Two patterns from the bundled catalog:

# Bytes → 32-byte words (used by MCOPY and the per-word precompiles).
fixture_params:
  copy_words:
    source: copy_size
    transform: bytes_to_words
# Booleans as 0/1 (used by COLD_ACCOUNT_NOCODE_ACCESS to encode "is a write").
fixture_params:
  update:
    source: value_sent
    values:
      "False": 0
      "True": 1

A transform: bytes_to_words source must parse as numeric; a values: source can be anything but every observed value must appear as a key (unmapped values raise ModelingError).

model_params (required)

The coefficient → gas-param map. Must contain a target_coef key:

model_params:
  target_coef: OPCODE_MCOPY_BASE     # required
  copy_words: OPCODE_MCOPY_PER_WORD  # one extra per non-target feature

Keys other than target_coef must resolve to either a fixture_params name or a raw parsed-param column (auto-prefixed param_<name> at fit time). Each becomes a feature opcount × value in the design matrix — see NNLS modeling.

Values (RHS) are the gas-param names that the fitted coefficient will contribute to. Every RHS that isn't already a raw fork field on gas_costs.fork must appear in new_params — this catches typos at config load.

Worked example: a copy-style opcode

MCOPY has a base cost and a per-word cost. The bundled preset memory_mcopy groups by both the copy size and memory size dimensions and produces both gas params at once:

models:
  custom:
    - test_name: test_mcopy
      target_operation: MCOPY
      model_by:
        - copy_size
        - mem_size
      fixture_params:
        copy_words:
          source: copy_size
          transform: bytes_to_words
      model_params:
        target_coef: OPCODE_MCOPY_BASE
        copy_words: OPCODE_MCOPY_PER_WORD

target_coef carries the base cost (gas per MCOPY execution); the copy_words coefficient carries the per-word cost (gas per 32-byte word copied). The model_by dimensions ensure that different copy_size / mem_size slices each get their own fit, so a single dominant slice can be flagged as the worst case downstream.
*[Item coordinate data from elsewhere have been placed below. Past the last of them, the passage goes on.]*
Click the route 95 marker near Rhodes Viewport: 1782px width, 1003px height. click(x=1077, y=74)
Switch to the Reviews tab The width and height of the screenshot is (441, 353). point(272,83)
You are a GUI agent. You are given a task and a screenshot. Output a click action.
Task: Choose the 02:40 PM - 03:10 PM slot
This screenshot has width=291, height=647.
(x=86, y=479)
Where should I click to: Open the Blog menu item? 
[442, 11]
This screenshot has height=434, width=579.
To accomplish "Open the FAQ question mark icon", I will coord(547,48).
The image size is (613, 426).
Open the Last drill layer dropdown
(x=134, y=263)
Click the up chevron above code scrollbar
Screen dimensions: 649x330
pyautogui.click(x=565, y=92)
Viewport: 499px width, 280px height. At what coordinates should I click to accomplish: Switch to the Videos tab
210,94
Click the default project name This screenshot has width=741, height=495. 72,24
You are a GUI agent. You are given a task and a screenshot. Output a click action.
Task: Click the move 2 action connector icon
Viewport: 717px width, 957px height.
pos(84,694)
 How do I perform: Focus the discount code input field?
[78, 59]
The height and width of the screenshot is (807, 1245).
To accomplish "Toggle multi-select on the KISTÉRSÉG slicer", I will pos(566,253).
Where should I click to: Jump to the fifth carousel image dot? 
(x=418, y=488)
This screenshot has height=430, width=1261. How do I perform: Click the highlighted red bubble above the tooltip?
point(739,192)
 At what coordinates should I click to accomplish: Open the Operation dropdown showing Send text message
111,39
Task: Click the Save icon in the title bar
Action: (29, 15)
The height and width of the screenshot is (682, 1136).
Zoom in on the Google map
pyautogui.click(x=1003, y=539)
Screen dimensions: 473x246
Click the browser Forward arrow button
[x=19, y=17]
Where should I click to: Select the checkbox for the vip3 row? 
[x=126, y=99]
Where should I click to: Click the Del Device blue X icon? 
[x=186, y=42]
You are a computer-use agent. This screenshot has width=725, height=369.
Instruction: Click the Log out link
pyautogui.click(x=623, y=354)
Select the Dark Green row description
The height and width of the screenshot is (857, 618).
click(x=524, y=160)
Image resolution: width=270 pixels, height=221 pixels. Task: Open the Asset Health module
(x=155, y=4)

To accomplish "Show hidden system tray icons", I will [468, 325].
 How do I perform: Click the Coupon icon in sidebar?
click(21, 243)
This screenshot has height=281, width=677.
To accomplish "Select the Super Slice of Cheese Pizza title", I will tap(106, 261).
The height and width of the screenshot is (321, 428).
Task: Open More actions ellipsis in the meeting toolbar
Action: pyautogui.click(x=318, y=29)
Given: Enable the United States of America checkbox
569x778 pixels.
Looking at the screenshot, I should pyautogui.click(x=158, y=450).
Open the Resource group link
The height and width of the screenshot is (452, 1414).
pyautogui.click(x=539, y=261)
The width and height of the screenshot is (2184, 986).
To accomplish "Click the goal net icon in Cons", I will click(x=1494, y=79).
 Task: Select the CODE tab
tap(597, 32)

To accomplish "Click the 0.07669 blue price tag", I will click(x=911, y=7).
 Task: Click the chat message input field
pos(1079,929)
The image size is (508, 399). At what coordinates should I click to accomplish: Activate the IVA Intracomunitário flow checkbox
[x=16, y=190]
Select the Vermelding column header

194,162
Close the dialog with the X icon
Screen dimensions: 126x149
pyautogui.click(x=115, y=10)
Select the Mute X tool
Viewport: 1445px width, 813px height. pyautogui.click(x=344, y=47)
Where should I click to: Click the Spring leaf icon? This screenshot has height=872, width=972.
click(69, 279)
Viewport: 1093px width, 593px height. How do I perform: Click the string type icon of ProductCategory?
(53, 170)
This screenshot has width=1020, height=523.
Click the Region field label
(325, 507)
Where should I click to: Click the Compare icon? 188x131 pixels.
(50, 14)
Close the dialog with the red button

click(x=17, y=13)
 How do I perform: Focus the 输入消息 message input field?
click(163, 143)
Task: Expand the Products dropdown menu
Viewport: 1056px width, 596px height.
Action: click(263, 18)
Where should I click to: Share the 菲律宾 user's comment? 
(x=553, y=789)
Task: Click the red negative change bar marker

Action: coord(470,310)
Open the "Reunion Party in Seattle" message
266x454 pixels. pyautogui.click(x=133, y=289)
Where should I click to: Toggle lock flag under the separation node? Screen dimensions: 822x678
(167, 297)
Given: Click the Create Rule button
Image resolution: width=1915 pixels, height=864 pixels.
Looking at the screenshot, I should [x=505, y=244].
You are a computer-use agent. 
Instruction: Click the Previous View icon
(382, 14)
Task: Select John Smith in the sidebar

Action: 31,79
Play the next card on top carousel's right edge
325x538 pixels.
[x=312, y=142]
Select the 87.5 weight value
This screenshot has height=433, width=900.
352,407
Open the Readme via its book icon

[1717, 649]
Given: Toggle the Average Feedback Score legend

Worked example: shared target via target_operation_param

When one test file produces fixtures for multiple targets that you want modelled jointly:

models:
  custom:
    - test_name: test_account_access
      target_operation_param: opcode
      filter_by:
        - "CacheStrategy.NO_CACHE"
        - "!AccountMode.EXISTING_CONTRACT"
      model_by:
        - opcode
        - account_mode
      fixture_params:
        update:
          source: value_sent
          values:
            "False": 0
            "True": 1
      model_params:
        target_coef: COLD_ACCOUNT_NOCODE_ACCESS
        update: ACCOUNT_WRITE

Here opcode is both a target_operation_param (each fixture's target is read from the column) and a model_by axis (each opcode gets its own fit). update is a 0/1 indicator derived from value_sent, and the fitted update_runtime_ms coefficient maps to ACCOUNT_WRITE.

After the fit

Every fitted coefficient becomes a gas value via the anchor_rate conversion; see Deriving gas params for the per-client and across-client selection that follows. If your spec introduces new gas-param names, remember to declare them in new_paramsnull if there's no prior default to diff against, or an integer baseline.